Selected passage START
Highlander · 28/04/2006 14:53

The Happiest baby On The Block (Harvey karp) sorted DS out from that awful purple crying. Basically just swaddling, white noise and making sure he wasn't on his back when screaming.

As he got older (3 months-ish) he loved being carted around in his baby Bjorn. He practicaly lived in it. It's wierd to think that that he always wanted to be with me (screamed when I put him down) and as soon as he started to walk he became Mr Totally Independant!

singalonga · 28/04/2006 19:48

Remember this well! I found going out for a walk every day, with DD in the pushchair preferably so that I could stop and have a cup of tea / glass of wine (depending on how poor the night before had been)was a real sanity saver. I read lots about mums who didn't bond with their babies and felt guilty as I identified so much with them. By the time she was about 10 weeks old, I'd made a few friends at my local playgroup, got a bit more sleep and a few smiles from DD which made me feel much more positive. The summer helps too - lots of sunshine and picnics with new mummy friends.

I think you will feel much better in a while but that's difficult when you are in the situation. Hang on in there and go to every group / cafe / library to meet a few people, as that changed my maternity leave completely! Take care and let us know how you get on Smile

fedda · 29/04/2006 16:45

I enjoyed my baby form day 1. When he cried (and all babies do!) I noticed that if i held him close to me it would calm him down. I also made up some songs for my baby and he liked listening to them. he would stop crying as soon as i started singing and it was like magic to me. by the way, my voice is not nice at all but it didn't matter, babies are tuned to their mums.

hb583 · 29/04/2006 18:23

Oh God, it's so good to see all these messages!! My daughter is just 2 and a half weeks and she's great during the day but just on and off cranky from 8 till 2am! and my partnet and I are sooo tired. And I cry. Really good to know there is some light at the end of the tunnel and that my baby is not the only one!

fedda · 29/04/2006 19:24

You are right, there is some light at the end of the tunnel. My tip for not being overtired is to sleep when your baby is sleeping. Babies often sleep well during the day and not so well during the night, so have your rest when you have a chance. Best of luck!
Selected passage END
Data START
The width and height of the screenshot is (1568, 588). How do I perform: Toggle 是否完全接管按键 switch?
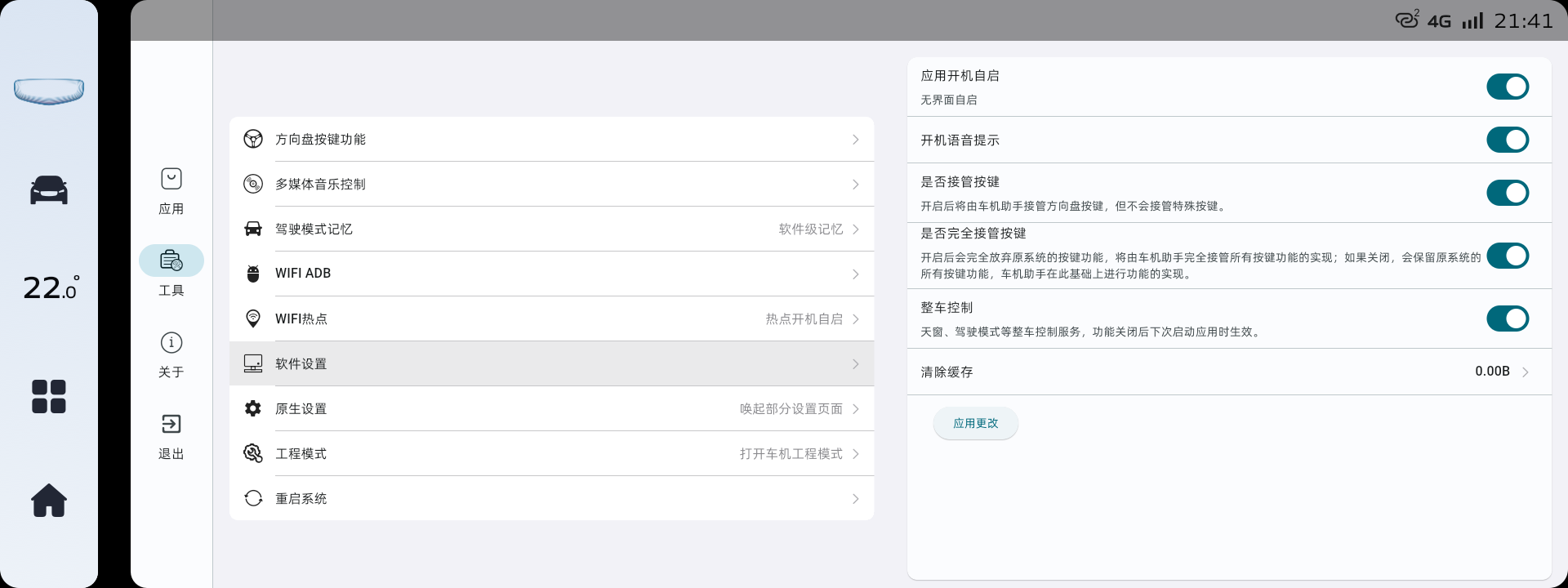pyautogui.click(x=1507, y=256)
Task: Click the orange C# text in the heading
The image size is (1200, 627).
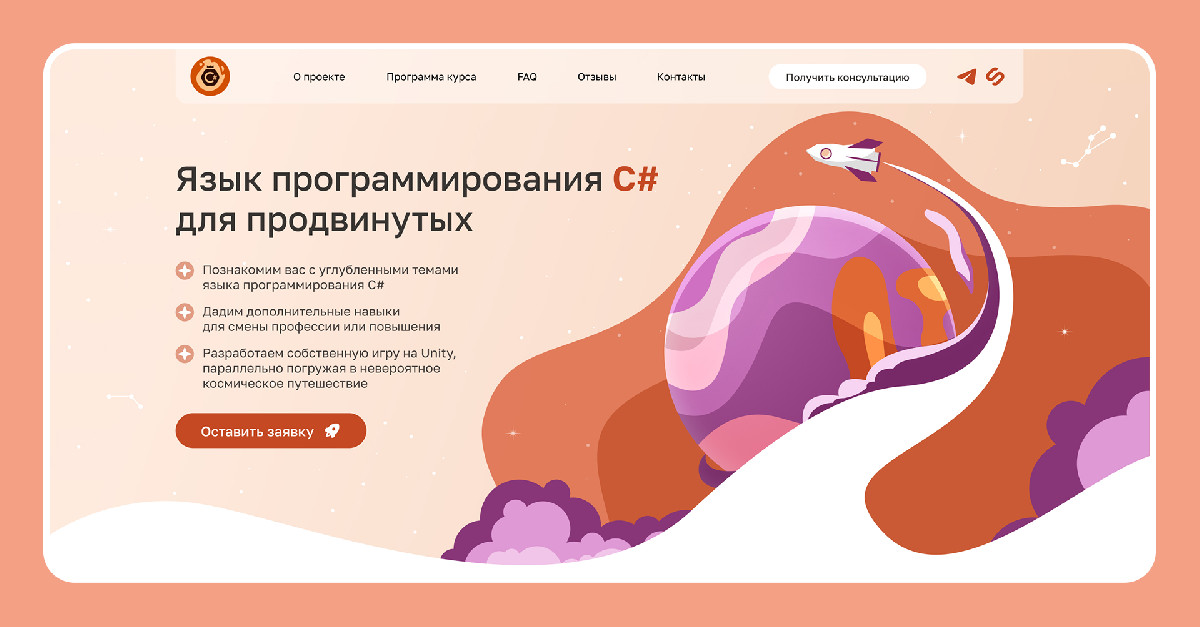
Data END
Exercise instructions:
- A) Give again the part of the forum thread starting with "I enjoyed my" and going on through "to their mums.".
- B) In the forum thread, what is fedda's tip for not being overtired?

Task-by-task answers:
- A)
I enjoyed my baby form day 1. When he cried (and all babies do!) I noticed that if i held him close to me it would calm him down. I also made up some songs for my baby and he liked listening to them. he would stop crying as soon as i started singing and it was like magic to me. by the way, my voice is not nice at all but it didn't matter, babies are tuned to their mums.

- B) Sleep when your baby is sleeping.